The data-driven model utilized operational data from a process historian and bypassed traditional 1st principle-based evaluations to provide a more operationally responsive model. Different ML methodologies, such as Linear Regression, Random Forest, XgBoost, and LSTM Neural Network were applied for building the data-driven GT model. The model was trained on data spanning over a period of 5 years, sampled at 5-minute intervals. The final model could perform auto-tuning of various model parameters after a period of 1 year to automatically improve accuracy without the need for manual intervention.
The implemented integrated Digital Twin acts as a real-time performance monitoring and scenario planning tool. The Real-Time Performance Monitoring workflow tracks and monitors the GTs' current overall operational performance characteristics against the ML model predicted performance, particularly in terms of fuel consumption and emissions. The Scenario Planning workflow allows users to configure hypothetical power/energy demand saving scenarios by adjusting varying electrical loads from the Electrical Distribution System and observing its impact on the subsequent fuel consumption and emissions calculations. This provides a better line of sight in reducing future emissions than simple annual cumulative GHG reporting.
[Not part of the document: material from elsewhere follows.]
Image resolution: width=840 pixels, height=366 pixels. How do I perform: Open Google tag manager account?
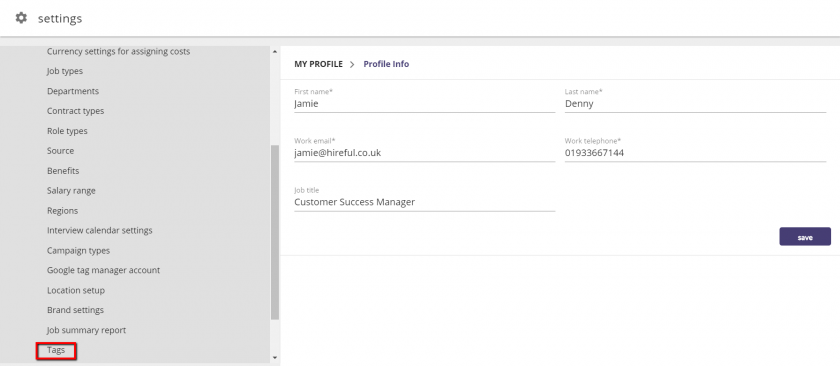click(x=103, y=270)
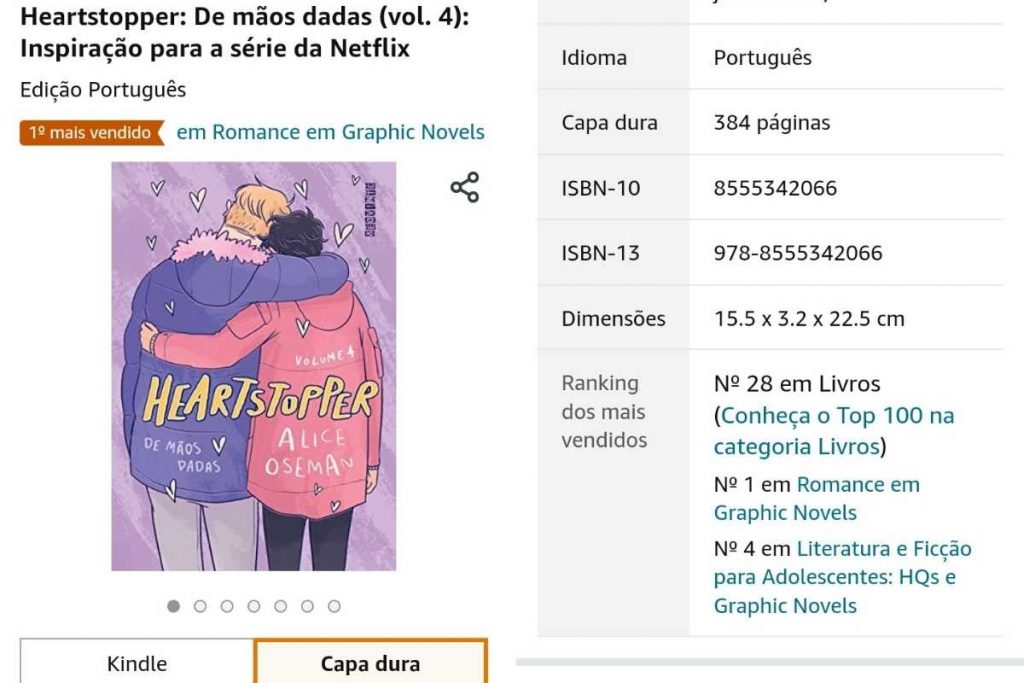Select the fourth carousel dot indicator
This screenshot has height=683, width=1024.
(253, 606)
A data-driven ML model was developed, representing the steady-state performance of the main power generator gas turbines. The ML model provided an output result as the predicted measure of fuel consumption, utilizing input features such as electrical load setpoint, ambient conditions, and internal gas turbine parameters. The modelled fuel consumption was used to estimate the overall thermal efficiencies of the gas turbines, along with GHG emissions calculations (including CO2, CH4, and N2O). Various ML models were considered during the model building phase, starting from Linear Regression, Random Forest, and XgBoost to more complex techniques such as Neural Networks (NN). An auto-tune model was subsequently developed to maintain the accuracy of model performance and avoid any model drift when the model suddenly encounters new/live data after deployment.
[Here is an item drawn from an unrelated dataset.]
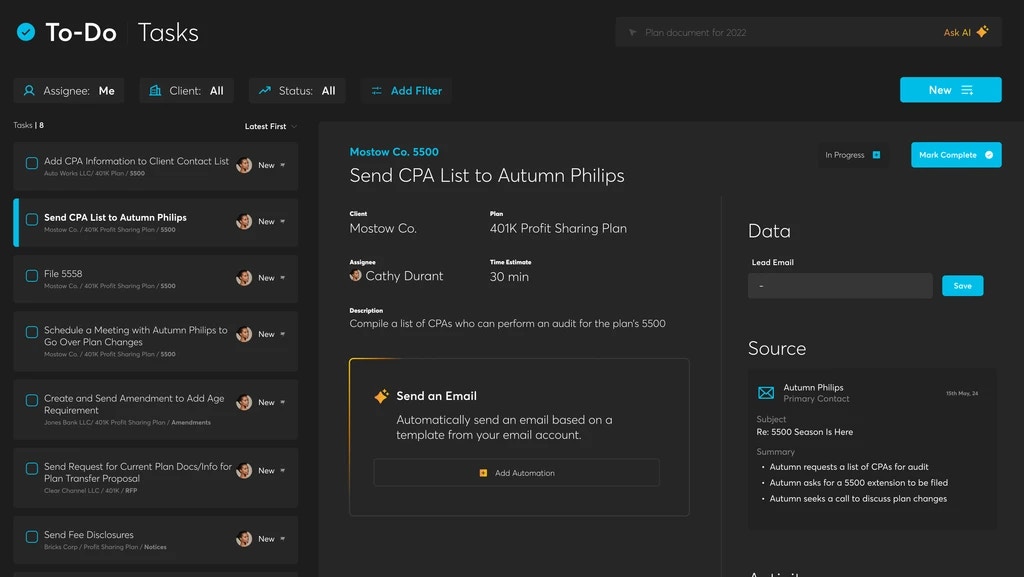Click the envelope icon by Autumn Philips
Viewport: 1024px width, 577px height.
[766, 393]
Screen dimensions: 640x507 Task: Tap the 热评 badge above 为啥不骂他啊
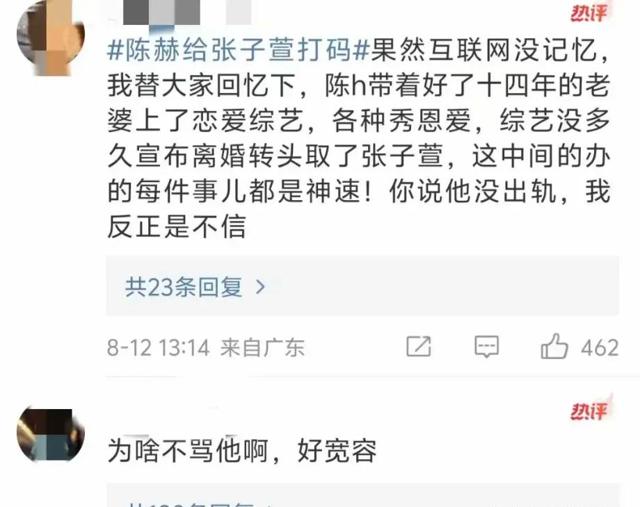coord(589,411)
The implementation of a time-series forecast incorporating features such as seasonality and spatial analysis, along with operational parameters, proved to be a unique approach in predicting real-time performance characteristics and What-if scenario planning of the GTs, along with the complete Power Generation System. The method provides a framework and blueprint for any future data-driven digital twin development, particularly for complex proprietary systems with a multitude of data points. This data-driven method has the potential to significantly contribute to reducing GHG emissions in the offshore Oil and Gas industry.